┌─ DOCUMENTO

Realidade do sonho
Ana Paula Arendt*
O sonho, em psicanálise, suspeitam seja a interface de comunicação entre a consciência e o domínio inconsciente do indivíduo. Como em geral nas ciências humanas, essa disciplina se socorre de inferências do que conhecemos para se lançar ao desconhecido: pois não se percebe ainda uma definição tão bem estabelecida do que seja o domínio inconsciente, ou consciente. E acrescente-se, ainda, a isso, a memória.
Para Freud, era uma representação: algo que poderia ser manifesto, se descrito, ou latente. Uma via régia para o inconsciente. O exemplo clássico é o da prima dando balões de presente para o rapaz que descreve o sonho. Freud rapidamente tomaria que o jovem sente atração pela prima e isso foi parar no inconsciente, pelo tabu; aflorando no sonho, simbolicamente na imagem do presente, algo leve, delicado e arredondado.
Descrevo um sonho meu, recordado por um encontro recente. Apresentaram-me recentemente a um rosto familiar, tentei discerni-lo com alguma dificuldade e notei, para o meu abismo, era exatamente alguém que havia aparecido insistentemente em meus sonhos há quase dois anos. Alguém que, havendo já há tanto tempo esquecido, eu tomava, nos sonhos, como outra pessoa com quem mantinha uma interlocução consciente na realidade.

└─
┌─ ITENS LISTADOS

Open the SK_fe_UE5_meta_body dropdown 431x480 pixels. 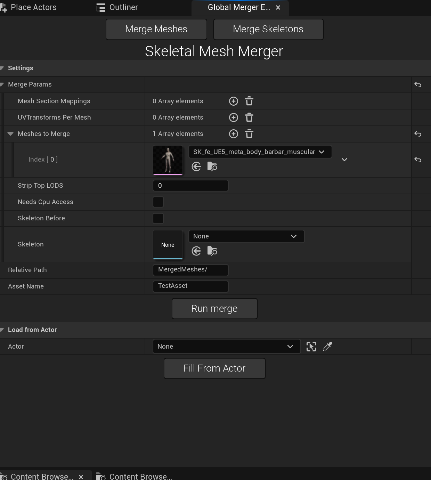pyautogui.click(x=260, y=152)
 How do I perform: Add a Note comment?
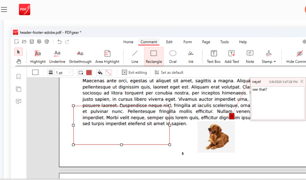tap(250, 57)
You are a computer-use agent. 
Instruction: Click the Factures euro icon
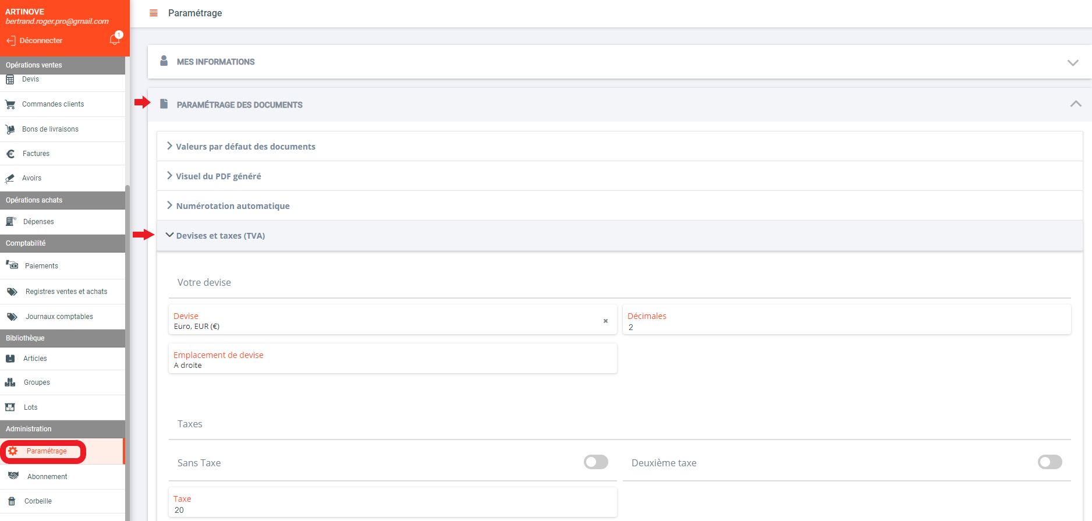pyautogui.click(x=10, y=154)
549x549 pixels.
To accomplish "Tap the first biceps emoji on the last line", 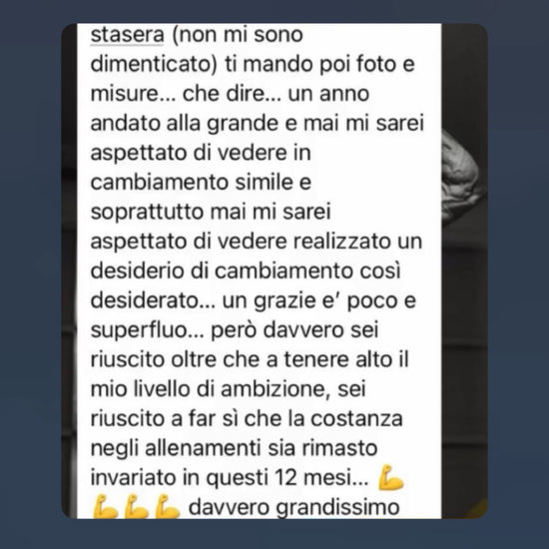I will (x=105, y=506).
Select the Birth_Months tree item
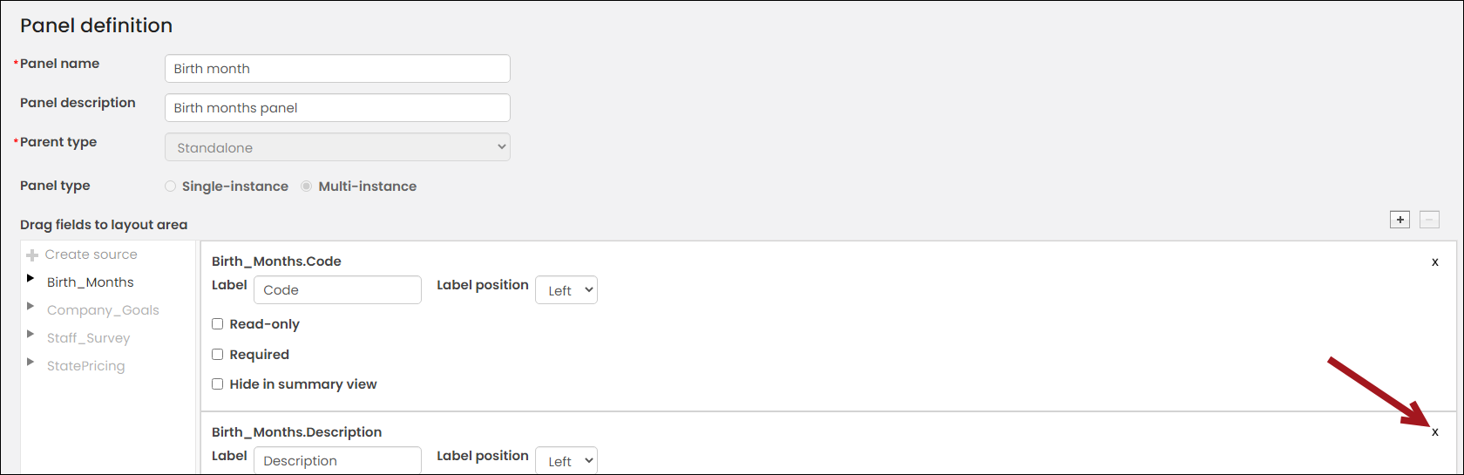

└─

== OBJETIVOS ==
• a. Segundo o texto sobre o sonho, qual é o exemplo clássico associado a Freud?
• b. Continue o texto sobre o sonho a partir da última frase apresentada.

== RESPOSTAS POR TAREFA ==
• a. É o da prima que dá balões de presente ao rapaz que descreve o sonho.

• b.
Pois aparecia em meu sonho alguém com os olhos de uma cor; e buscando na realidade o rosto de quem eu identificava no sonho, nas circunstâncias singulares e específicas do sonho, me deparei com alguém de olhos castanhos, feições um pouco diferentes. Pois eu busquei corrigir, em minha memória, o sonho que tive: passei a figurar no sonho que tive alguém de olhos castanhos. É a mente racional, analítica: afinal, analisei o que sonhava, encontrei a circunstância de quem correspondia ao sonho na realidade, o indivíduo tinha olhos castanhos, então: corrigi a memória do sonho porque supunha havia figurado em sonho de um modo errado, para pensar a situação da pessoa com a qual havia mantido interlocução consciente.
Mas está errada, essa correção feita por quem sonha, orientando-se por uma interpretação do sonho, em psicanálise.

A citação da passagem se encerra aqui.